◆ Texte fourni ◆

((

Ce lac tantôt fait avec les larmes de la mère d’Odette, tantôt avec son grand père qui pleure selon les versions, annonce la tragédie de ce conte merveilleux. J’ai relu l’introduction de Marcel
Schneider dans la revue l’Avant scène. Il y fait le point sur les origines du Lac, d’où vient ce conte, cette femme oiseau qui est devenu un tel mythe. Il le dit très bien qu’on
connaisse ou non la danse, tout le monde sait la légende qu’est le Lac des cygnes. Je ne sais plus qui dit « Le Lac n’est pas mon ballet préféré, mais c’est le plus beau ballet du monde. »
Avis aux balletomanes, cela fait trois jours que je ne retrouve plus cette citation.

))

Transcrivez intégralement le texte sur le Lac des cygnes, sans y changer quoi que ce soit. Appuyez-vous uniquement sur le texte.

◆ Informations extraites ◆
((

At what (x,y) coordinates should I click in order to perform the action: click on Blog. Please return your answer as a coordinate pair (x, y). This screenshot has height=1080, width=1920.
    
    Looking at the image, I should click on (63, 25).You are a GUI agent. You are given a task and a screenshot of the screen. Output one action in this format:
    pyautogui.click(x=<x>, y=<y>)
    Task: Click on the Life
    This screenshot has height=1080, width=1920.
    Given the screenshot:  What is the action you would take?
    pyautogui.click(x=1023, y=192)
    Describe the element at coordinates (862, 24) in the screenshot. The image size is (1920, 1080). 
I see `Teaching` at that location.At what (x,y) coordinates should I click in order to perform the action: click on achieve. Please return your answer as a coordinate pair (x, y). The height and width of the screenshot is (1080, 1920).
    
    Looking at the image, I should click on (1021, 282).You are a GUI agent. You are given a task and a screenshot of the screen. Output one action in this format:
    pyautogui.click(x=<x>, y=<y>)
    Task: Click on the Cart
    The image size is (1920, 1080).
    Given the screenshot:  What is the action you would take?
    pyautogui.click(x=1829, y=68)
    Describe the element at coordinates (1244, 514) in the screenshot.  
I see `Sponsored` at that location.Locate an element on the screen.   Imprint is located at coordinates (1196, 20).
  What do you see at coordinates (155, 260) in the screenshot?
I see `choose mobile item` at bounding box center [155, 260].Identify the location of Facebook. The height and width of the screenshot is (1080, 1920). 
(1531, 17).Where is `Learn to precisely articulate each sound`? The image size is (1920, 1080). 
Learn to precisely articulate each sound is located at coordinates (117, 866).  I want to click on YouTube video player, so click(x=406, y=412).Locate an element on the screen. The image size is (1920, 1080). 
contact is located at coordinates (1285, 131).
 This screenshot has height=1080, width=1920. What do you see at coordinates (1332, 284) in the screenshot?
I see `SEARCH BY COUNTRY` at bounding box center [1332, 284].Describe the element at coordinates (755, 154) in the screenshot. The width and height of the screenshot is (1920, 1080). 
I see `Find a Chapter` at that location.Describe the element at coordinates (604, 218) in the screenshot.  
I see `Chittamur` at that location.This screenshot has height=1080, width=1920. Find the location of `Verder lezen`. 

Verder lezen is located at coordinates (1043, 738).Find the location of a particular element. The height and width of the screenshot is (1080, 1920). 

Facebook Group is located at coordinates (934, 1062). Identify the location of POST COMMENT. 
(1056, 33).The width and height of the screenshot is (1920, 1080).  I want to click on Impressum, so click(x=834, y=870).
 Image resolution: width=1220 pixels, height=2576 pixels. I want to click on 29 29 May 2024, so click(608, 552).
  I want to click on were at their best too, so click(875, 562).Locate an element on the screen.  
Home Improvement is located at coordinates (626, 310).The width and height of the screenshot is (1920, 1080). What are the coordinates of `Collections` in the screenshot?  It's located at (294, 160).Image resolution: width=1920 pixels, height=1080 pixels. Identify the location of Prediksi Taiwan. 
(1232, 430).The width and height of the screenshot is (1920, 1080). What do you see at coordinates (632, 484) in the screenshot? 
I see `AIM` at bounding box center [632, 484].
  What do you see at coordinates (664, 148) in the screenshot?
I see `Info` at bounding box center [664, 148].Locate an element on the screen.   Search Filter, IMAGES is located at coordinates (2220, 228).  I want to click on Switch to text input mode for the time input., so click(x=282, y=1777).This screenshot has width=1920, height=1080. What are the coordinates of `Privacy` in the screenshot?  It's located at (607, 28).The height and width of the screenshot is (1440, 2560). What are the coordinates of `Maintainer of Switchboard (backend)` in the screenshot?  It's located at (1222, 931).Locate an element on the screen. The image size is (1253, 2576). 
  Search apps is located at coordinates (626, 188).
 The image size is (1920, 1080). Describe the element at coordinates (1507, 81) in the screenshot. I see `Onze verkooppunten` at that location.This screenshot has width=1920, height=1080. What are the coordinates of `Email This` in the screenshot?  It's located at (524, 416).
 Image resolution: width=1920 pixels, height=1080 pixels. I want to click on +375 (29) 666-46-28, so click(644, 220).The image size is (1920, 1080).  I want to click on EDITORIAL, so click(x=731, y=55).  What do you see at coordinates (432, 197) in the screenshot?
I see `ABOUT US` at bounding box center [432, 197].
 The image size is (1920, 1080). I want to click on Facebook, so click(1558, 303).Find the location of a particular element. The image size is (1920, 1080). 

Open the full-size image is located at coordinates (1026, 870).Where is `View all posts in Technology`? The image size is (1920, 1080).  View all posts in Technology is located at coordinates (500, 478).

))

◆ Résultat ◆
Ce lac tantôt fait avec les larmes de la mère d’Odette, tantôt avec son grand père qui pleure selon les versions, annonce la tragédie de ce conte merveilleux. J’ai relu l’introduction de Marcel
Schneider dans la revue l’Avant scène. Il y fait le point sur les origines du Lac, d’où vient ce conte, cette femme oiseau qui est devenu un tel mythe. Il le dit très bien qu’on
connaisse ou non la danse, tout le monde sait la légende qu’est le Lac des cygnes. Je ne sais plus qui dit « Le Lac n’est pas mon ballet préféré, mais c’est le plus beau ballet du monde. »
Avis aux balletomanes, cela fait trois jours que je ne retrouve plus cette citation.